Цепочку релизов можно определить, например, так:
http://develop.ot-soft.ru/public/199619/
Платформа всегда ставится в отдельный каталог, а не поверх старой, Версия REPACK не требует лицензии.

----------

rock3079 (07.02.2017)

----------


## Online_Z

> ...платформу (репак) ставить можно без этапов, самую последнюю, да? Лицензию просить не будет?


да, платформу можно ставить сразу, но только самую последнюю -8.3.9 -  я бы пока не советовал

----------

rock3079 (07.02.2017)

----------


## rock3079

Спасибо за ответы.  У меня ещё такой вопрос, а что если накатить сразу последнюю конфигурацию, чем это чревато?
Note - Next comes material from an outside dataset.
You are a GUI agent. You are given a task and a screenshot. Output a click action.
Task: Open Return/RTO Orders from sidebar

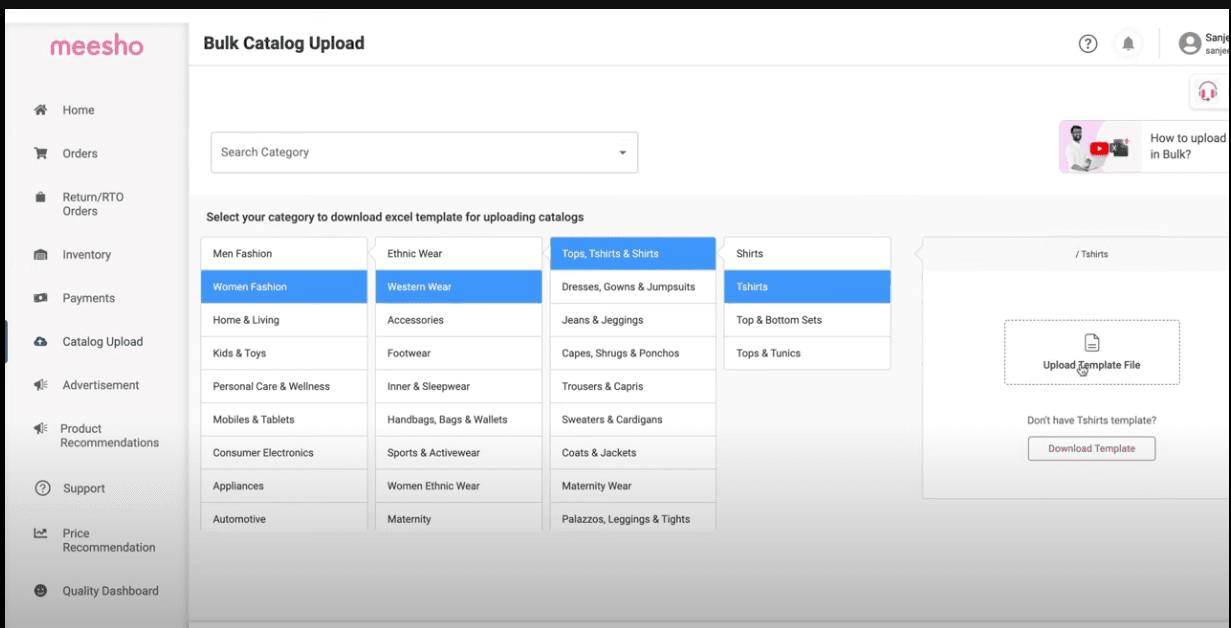pos(38,197)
Я так понимаю, что предыдущий раз люди по вызову так и делали, и ничего вроде не случилось.

----------


## Online_Z

> Спасибо за ответы.  У меня ещё такой вопрос, а что если накатить сразу последнюю конфигурацию, чем это чревато? Я так понимаю, что предыдущий раз люди по вызову так и делали, и ничего вроде не случилось.


чревато глюками, косяками и частичной потерей данных... раз на раз не приходится
надо анализировать список изменений для каждого случая индивидуально
если сами разобраться и проанализировать изменения не можете, то советую обновляться последовательно в соответствии с регламентом

----------

rock3079 (07.02.2017)

----------


## avm3110

> только самую последнюю -8.3.9 -  я бы пока не советовал


Хм-м-м.. не понятна суть такого совета.
8.3.9 уже "обкаталась" после своего выхода в продуктив уже в течении 9 месяцев, прошло уже более 3-х апов релиза. Особых глюков не наблюдаю. единственной неожиданностью для юзеров оказалась доп. защита безопасности при запуске внешних обработок.

----------


## avm3110

> У меня ещё такой вопрос, а что если накатить сразу последнюю конфигурацию, чем это чревато? Я так понимаю, что предыдущий раз люди по вызову так и делали, и ничего вроде не случилось.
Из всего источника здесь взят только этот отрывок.